In August 2007, the Social Democratic Party (Sozialdemokratische Partei Deutschlands, SPD) and its coalition partner, the Christian Democratic Union (Christlich Demokratische Union, CDU), reached an agreement on introducing minimum wages in the postal sector. The coalition partners agreed to declare the current collective agreement on minimum wages concluded by the Postal Services Employers’ Association (Arbeitgeberverband Postdienste e.V., AGV Postdienste) and the United Services Union (Vereinte Dienstleistungsgewerkschaft, ver.di) as generally binding for the whole sector. Moreover, it was agreed that the details of this move would be discussed in the autumn of 2007.
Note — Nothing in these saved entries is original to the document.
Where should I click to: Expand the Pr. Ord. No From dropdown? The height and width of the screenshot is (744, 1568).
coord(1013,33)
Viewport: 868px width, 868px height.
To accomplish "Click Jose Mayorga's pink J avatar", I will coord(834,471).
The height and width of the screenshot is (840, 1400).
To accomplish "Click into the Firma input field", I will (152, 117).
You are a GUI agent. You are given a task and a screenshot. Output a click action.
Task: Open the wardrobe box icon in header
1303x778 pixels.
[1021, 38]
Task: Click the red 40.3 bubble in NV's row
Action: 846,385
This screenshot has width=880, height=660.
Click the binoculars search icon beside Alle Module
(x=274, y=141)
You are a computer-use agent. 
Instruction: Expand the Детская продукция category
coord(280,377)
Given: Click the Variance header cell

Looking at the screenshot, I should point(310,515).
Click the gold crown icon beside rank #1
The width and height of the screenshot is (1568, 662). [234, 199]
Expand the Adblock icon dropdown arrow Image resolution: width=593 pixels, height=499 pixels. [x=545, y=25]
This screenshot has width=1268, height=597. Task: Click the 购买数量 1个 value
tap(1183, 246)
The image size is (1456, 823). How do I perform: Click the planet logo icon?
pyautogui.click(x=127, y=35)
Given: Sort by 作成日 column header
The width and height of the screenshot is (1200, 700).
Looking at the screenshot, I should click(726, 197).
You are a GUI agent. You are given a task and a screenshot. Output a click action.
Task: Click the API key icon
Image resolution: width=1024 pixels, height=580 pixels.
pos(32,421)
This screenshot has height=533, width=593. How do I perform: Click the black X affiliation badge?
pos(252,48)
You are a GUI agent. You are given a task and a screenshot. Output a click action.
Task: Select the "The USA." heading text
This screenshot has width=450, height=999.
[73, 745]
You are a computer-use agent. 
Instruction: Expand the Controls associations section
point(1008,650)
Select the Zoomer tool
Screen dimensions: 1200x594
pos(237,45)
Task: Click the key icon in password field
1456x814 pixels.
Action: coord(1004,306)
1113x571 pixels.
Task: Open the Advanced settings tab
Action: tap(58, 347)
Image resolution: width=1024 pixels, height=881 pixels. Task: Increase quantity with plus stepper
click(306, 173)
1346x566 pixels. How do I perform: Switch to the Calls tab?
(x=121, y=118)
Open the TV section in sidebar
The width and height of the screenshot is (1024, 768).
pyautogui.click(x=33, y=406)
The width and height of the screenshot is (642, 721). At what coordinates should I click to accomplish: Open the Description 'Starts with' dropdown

However, as a result of the newly released figures from the Federal Network Agency, certain groups within CDU reconsidered the introduction of minimum wages in the postal sector. CDU representatives called into question the assertion that those companies who are bound by the aforementioned collective wage agreement would employ 50% of all workers in the postal sector. In fact, the figures indicate that employers bound by the current framework agreement on minimum wages would not employ 50% of all employees in the sector. The latter element is considered to be a criterion to declare collective agreements as generally binding for a whole sector. However, based on the figures presented, CDU argues that the agreement on minimum wages should not be declared generally binding for the entire postal sector.
In this case, calculating the number of workers in the sector is considered to be crucial, because two out of the three possible legislative procedures to introduce minimum wages are linked to collective bargaining coverage in the sector.
Legal options to introduce minimum wages
From a legislative point of view, there are three possible ways to introduce minimum wages.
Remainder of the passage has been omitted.